[Numpy-discussion] Inversion of near singular matrices.

Algis Kabaila akabaila at pcug.org.au
Sun Jan 30 21:05:56 EST 2011

> And if you are trying to solve a least-squares, I think that
> you should be using a ridge (or Tikhonov) regularisation:
> http://en.wikipedia.org/wiki/Tikhonov_regularization
> read in particular the paragraph above the table of content:
> you are most likely interested in Gamma = alpha identity,
> where you set alpha to be say 1% (or .1%) of the largest
> eigenvalue of A^t A.
> Gael

First of all I want to thank all who have contributed to this 
discussion.  It has been nothing less than inspiring! However, 
it has drifted to areas in which I lack expertese and interest.  
My interest is in structural analysis of engineering structures. 
The structure response is generally characterised by a square 
matrix with real elements.  Actually,  the structural engineer 
has no interest in trying to invert a singular matrix.

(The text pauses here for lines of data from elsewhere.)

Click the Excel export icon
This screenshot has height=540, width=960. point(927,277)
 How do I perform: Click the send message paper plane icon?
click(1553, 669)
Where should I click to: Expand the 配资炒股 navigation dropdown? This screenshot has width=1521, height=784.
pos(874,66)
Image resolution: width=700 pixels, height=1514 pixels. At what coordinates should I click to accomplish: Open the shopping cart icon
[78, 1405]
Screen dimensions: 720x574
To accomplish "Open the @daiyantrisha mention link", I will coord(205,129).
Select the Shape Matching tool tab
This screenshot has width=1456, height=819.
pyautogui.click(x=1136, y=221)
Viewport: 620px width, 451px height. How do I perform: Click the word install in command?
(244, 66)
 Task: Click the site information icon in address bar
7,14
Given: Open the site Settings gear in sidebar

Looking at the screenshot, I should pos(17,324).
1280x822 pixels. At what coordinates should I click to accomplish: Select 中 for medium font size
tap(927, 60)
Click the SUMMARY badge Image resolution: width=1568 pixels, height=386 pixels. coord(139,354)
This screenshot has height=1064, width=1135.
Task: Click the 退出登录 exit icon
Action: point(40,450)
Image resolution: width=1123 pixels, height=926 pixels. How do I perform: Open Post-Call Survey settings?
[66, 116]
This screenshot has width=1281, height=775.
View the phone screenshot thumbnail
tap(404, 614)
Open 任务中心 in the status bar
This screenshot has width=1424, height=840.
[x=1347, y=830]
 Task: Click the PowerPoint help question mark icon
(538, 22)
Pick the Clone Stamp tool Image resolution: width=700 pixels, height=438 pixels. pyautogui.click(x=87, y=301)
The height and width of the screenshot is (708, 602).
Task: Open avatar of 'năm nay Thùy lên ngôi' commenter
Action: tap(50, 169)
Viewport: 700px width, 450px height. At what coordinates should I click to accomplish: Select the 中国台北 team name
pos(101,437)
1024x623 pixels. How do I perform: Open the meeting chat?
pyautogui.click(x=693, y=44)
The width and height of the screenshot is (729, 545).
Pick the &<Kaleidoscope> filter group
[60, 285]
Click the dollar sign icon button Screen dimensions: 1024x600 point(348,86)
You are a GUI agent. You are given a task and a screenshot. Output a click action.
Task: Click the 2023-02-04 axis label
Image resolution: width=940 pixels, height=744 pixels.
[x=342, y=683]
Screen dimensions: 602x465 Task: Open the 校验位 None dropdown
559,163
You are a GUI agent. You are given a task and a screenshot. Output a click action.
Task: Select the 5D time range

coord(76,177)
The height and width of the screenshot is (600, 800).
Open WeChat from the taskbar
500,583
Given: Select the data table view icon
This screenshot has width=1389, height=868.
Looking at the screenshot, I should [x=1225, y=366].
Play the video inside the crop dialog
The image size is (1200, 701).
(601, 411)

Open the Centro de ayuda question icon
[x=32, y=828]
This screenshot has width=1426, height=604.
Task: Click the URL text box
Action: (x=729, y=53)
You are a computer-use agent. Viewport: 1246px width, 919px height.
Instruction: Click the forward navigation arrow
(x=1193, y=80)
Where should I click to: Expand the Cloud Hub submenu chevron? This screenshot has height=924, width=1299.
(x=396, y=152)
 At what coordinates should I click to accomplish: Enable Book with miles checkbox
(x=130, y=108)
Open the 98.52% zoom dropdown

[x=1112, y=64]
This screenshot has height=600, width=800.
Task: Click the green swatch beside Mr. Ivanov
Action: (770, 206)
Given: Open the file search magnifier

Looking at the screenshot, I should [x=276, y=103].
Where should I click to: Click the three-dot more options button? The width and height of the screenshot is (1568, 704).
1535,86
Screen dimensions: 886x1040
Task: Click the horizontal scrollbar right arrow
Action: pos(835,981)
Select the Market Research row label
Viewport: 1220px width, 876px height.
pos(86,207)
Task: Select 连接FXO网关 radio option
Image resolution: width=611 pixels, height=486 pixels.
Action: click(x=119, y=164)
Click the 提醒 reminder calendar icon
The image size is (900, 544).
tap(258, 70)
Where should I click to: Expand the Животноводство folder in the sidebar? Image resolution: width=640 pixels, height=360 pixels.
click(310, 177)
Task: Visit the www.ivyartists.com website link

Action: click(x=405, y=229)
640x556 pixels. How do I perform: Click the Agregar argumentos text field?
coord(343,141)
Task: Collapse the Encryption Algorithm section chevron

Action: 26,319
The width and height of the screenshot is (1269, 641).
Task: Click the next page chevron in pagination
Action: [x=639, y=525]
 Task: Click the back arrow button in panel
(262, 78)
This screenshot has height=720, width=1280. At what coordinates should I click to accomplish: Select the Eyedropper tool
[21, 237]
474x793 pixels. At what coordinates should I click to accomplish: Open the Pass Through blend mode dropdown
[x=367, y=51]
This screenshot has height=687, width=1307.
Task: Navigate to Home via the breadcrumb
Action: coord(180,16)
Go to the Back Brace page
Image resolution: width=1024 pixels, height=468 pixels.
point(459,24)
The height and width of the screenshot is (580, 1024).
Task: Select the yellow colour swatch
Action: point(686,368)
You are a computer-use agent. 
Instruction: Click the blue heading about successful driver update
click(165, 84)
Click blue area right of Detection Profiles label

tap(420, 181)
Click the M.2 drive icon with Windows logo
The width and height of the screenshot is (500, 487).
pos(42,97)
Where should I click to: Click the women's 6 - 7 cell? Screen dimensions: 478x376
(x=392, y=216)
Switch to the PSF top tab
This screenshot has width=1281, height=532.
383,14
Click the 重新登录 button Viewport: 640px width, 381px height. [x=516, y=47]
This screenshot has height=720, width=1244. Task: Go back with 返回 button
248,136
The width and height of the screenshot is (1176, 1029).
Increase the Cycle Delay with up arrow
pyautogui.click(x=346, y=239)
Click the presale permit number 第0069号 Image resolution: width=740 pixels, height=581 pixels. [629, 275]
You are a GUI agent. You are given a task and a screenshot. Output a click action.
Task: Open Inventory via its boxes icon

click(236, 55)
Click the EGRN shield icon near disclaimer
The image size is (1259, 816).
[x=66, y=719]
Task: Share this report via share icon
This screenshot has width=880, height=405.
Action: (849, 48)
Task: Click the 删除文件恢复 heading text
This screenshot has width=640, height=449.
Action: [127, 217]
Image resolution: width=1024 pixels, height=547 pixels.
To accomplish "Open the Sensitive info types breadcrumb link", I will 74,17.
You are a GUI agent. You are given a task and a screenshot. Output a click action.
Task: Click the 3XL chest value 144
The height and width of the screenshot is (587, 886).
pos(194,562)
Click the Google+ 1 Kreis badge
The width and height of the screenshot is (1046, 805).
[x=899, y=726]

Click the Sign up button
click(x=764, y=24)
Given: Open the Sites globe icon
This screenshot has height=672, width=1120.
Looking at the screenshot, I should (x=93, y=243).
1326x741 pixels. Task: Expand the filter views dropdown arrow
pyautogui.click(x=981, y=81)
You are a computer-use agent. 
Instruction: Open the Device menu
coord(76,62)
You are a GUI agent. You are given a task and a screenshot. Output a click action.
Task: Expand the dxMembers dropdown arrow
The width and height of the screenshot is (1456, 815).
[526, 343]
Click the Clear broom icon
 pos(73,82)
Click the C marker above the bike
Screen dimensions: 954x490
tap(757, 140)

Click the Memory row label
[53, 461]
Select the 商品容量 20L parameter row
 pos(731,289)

However 
he/she is interested (or should be interested :)  )  when the 
square response matrix might approach singularity for this would 
signal instability.  He/She knows what the result of instability 
would be - a disaster!

It is my fault not to have stated the problem with adequate 
clarity and I intend to do that as soon as I can.

Thank you again for all your valuable contributions.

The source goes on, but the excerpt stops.